Joe Klein, in a recent column about his visit with student leaders in Indiana, briefly touched on the potential of online education at the high school level. Interviewing a group of impressive students at the Girls State leadership program, Klein heard firsthand their enthusiasm for online courses:
Morgan was one of the three who were taking online courses. She was taking American History from the University of Miami. “It’s more work than all my other AP courses combined,” she said. “I wish I could take all my classes online.”…Martha Scott was taking college-level courses in government and economics. She said she had a weekly phone call with her online professors and participated in a chat room with her fellow online students. (This seemed to me a very promising educational development, a way to challenge top high school students and expand the curricula available in smaller high schools.)
Texas, where a lot of local high schools struggle to offer a broad range of courses, is experimenting with online programs. The Fort Worth Star-Telegram reports:
When Arlington teacher R.J. Williams speaks during her online multimedia classes, high school students all over Texas log on to listen.Williams is among a growing number of educators who are teaching in the Texas Virtual School Network, a clearinghouse established by the Legislature in 2007. The network offers a statewide catalog of supplemental online courses to students in charter and public schools.
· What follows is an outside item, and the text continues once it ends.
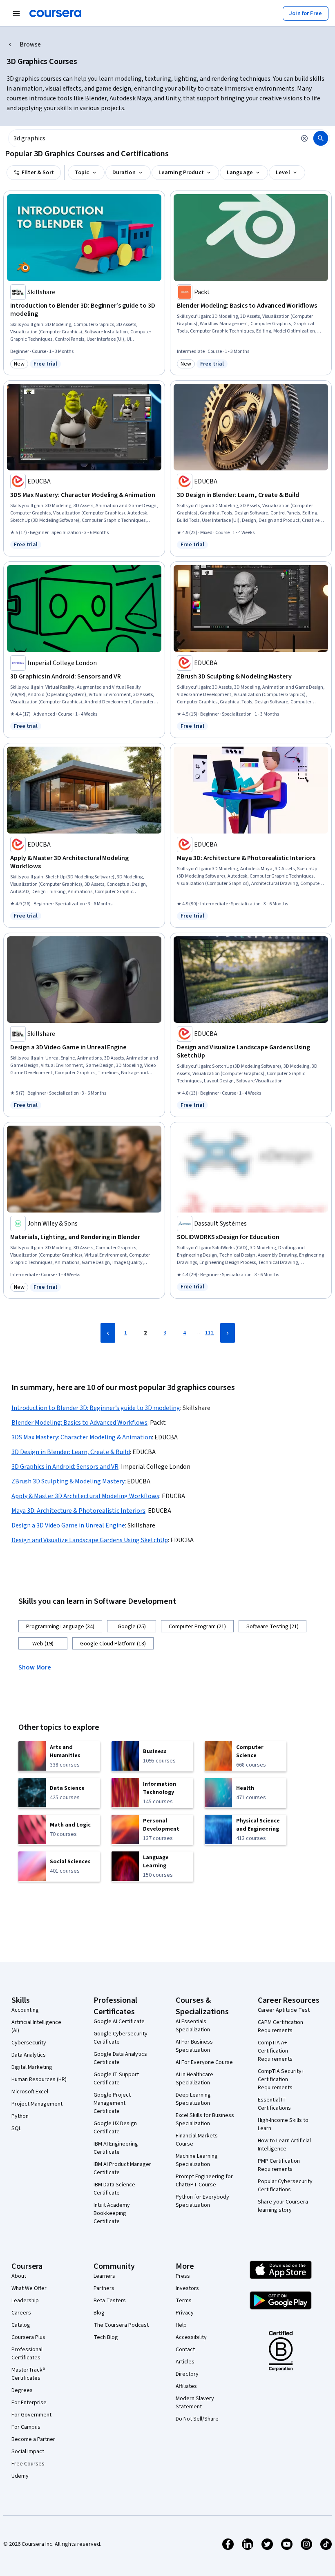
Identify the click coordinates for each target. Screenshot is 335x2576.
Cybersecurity (28, 2043)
One state senator, the chairwoman of the Committee on Education, said that online learning should become an integral part of public schooling in coming years:
“The whole philosophy of online learning needs to permeate our public education system,” said state Sen. Florence Shapiro, R-Plano, chairwoman of the Senate Committee on Education and a former teacher.
If online education can really be made to work in secondary school, the shift away from big box high schools and centralized school districts is likely to pick up steam. In practical terms, it will mean that smaller schools can offer a more diverse curriculum (Mandarin classes in small town schools, art and music classes without the expense in every school of full time faculty and so on).America has the chance to build school systems that slash bureaucratic overhead and red tape while giving teachers more autonomy and parents and students more choice. Online instruction is a big part of making that happen; congratulations to all the students, parents, teachers and administrators brave enough to give this a try.